Nenhuma dessas frentes deve ser conduzida de forma isolada.
A falta de integração pode comprometer a qualidade das decisões, gerar inconsistências operacionais e aumentar o custo da adaptação.
Mais importante do que definir o “dono” é definir a coordenação
Mais importante do que escolher qual área será a “dona” da Reforma Tributária é estabelecer quem terá a responsabilidade de coordenar os esforços, acompanhar a execução e garantir o alinhamento entre todos os envolvidos.
Essa coordenação deve conectar conhecimento técnico, visão operacional e estratégia de negócios.
A Reforma Tributária exige decisões que envolvem diferentes áreas, diferentes sistemas e diferentes impactos. Por isso, sua implementação precisa ser tratada como um projeto corporativo, e não apenas como uma demanda fiscal.
Reforma Tributária também é governança corporativa
A ausência de uma liderança clara pode transformar um desafio administrável em uma sucessão de problemas operacionais.

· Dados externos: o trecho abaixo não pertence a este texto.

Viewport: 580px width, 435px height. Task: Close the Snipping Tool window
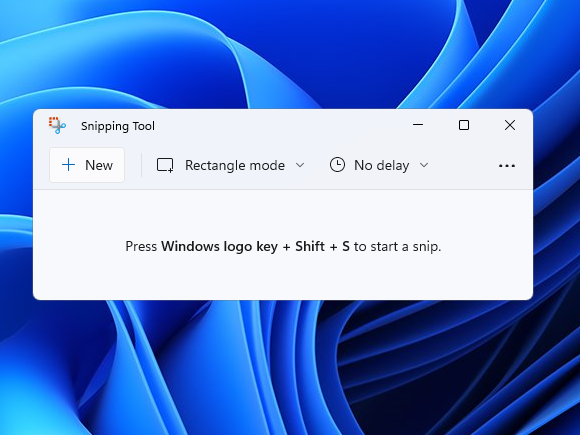(x=510, y=125)
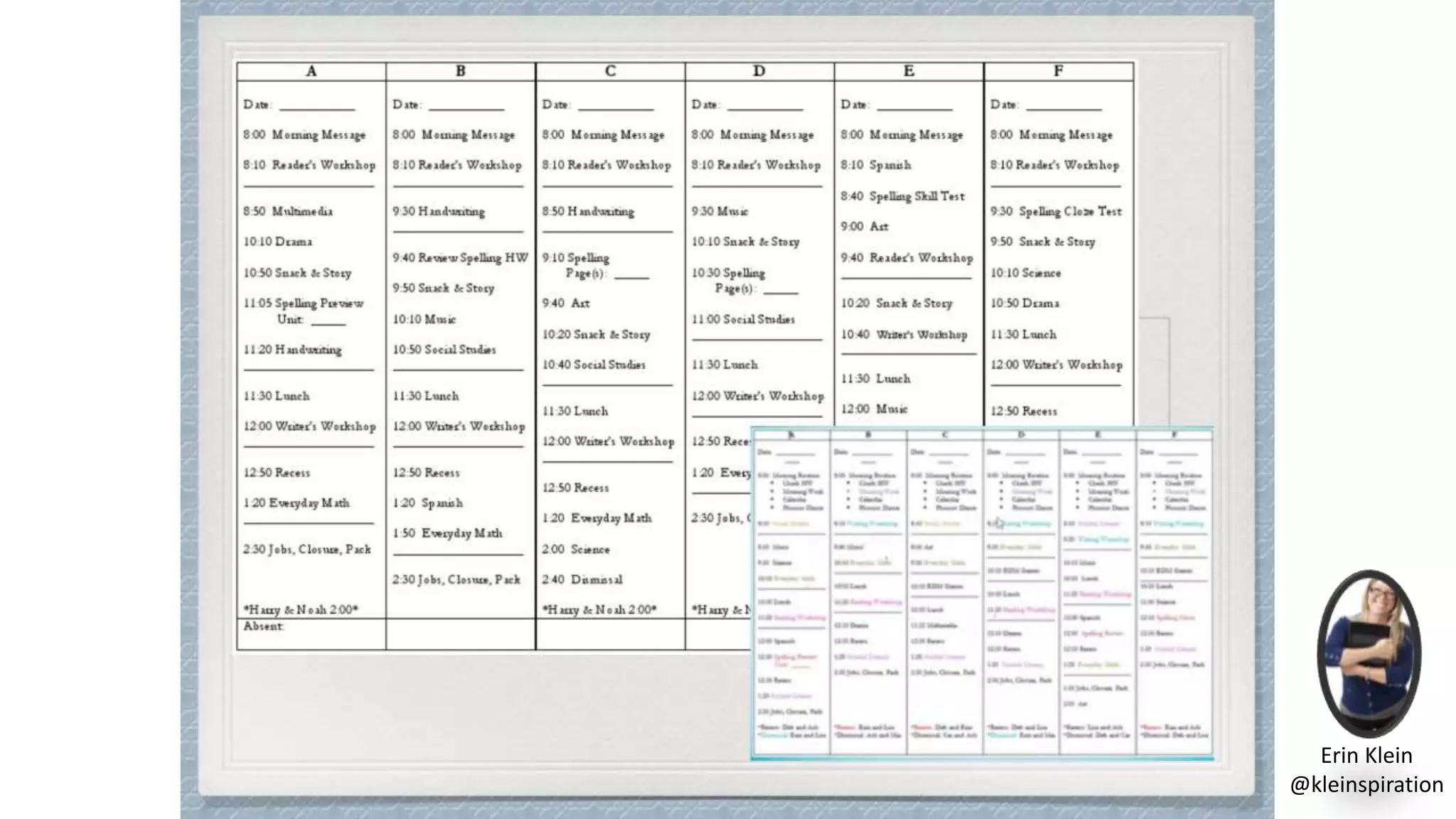Viewport: 1456px width, 819px height.
Task: Click 8:40 Spelling Skill Test entry
Action: click(903, 196)
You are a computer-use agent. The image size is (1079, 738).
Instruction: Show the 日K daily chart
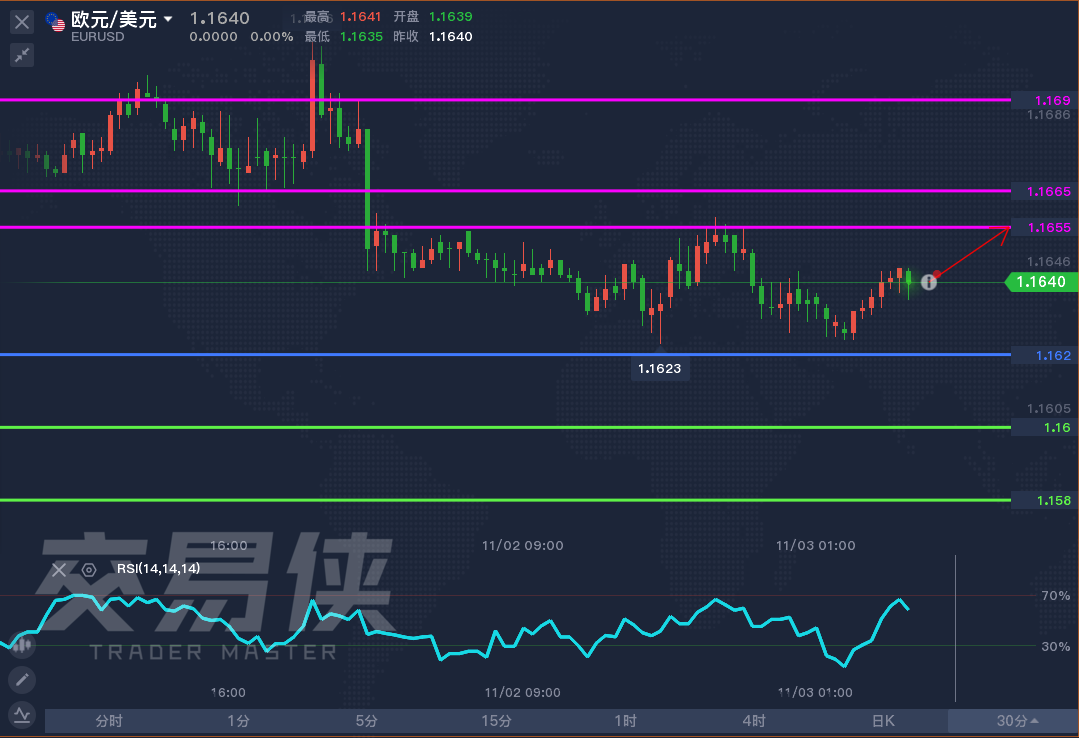883,721
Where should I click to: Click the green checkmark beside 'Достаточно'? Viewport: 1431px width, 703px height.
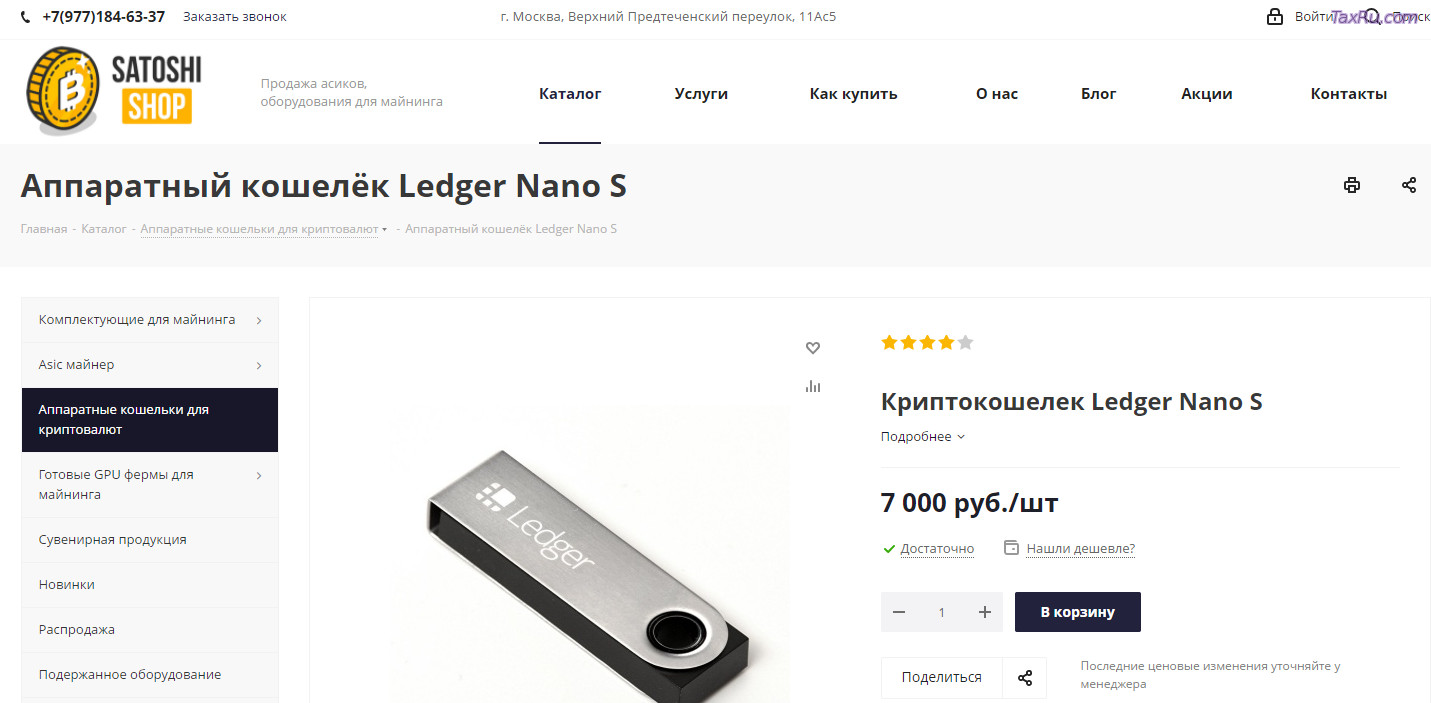(x=889, y=548)
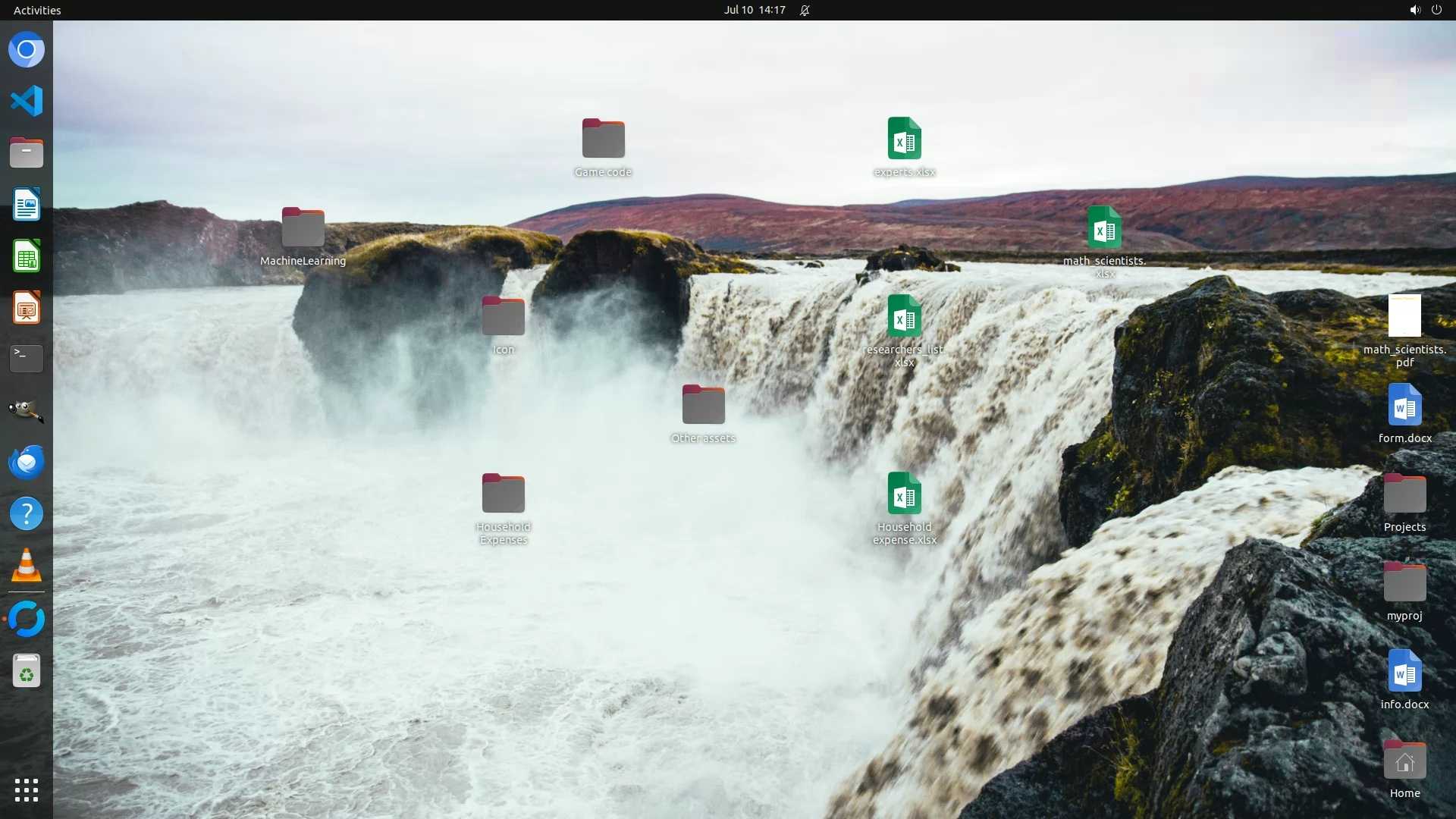This screenshot has width=1456, height=819.
Task: Click the Help icon in dock
Action: pos(27,514)
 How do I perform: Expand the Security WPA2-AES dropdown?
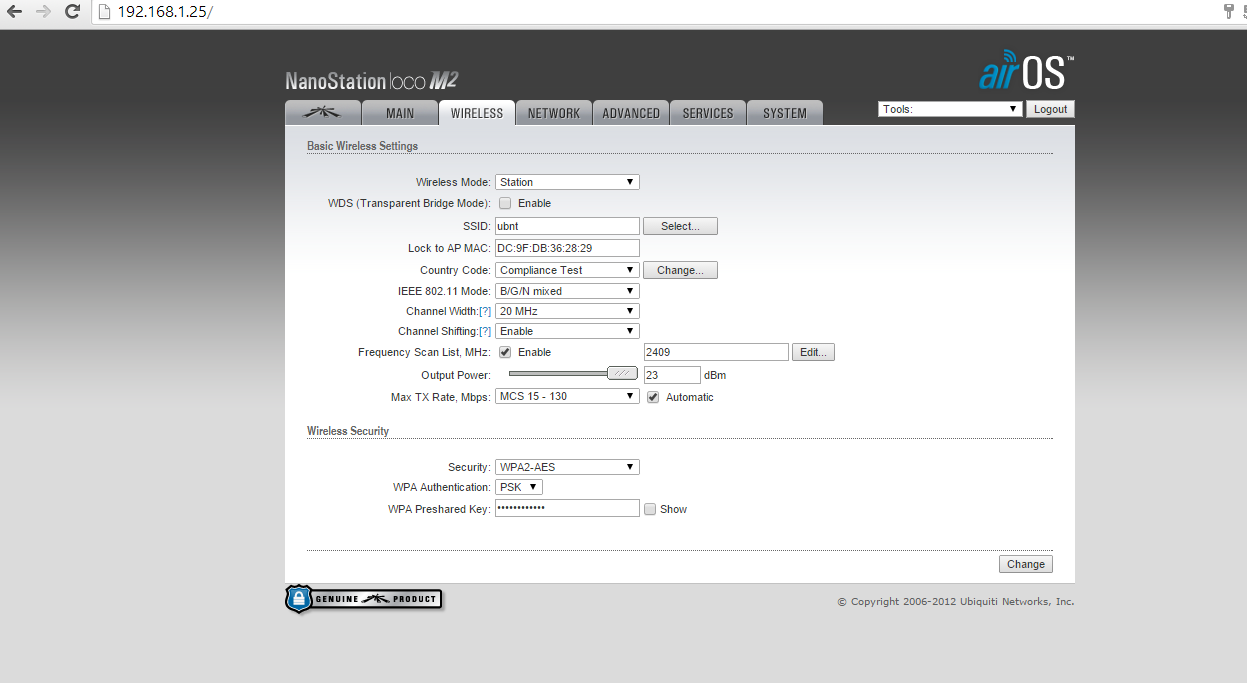click(567, 468)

Empresas que estruturarem uma governança adequada terão melhores condições de antecipar riscos, organizar prioridades, reduzir retrabalhos e tomar decisões com mais segurança.
A implementação da Reforma Tributária não é apenas uma questão técnica. É, acima de tudo, uma questão de governança corporativa.
E as empresas que compreenderem isso mais cedo estarão mais preparadas para atravessar a transição com eficiência, controle e vantagem competitiva.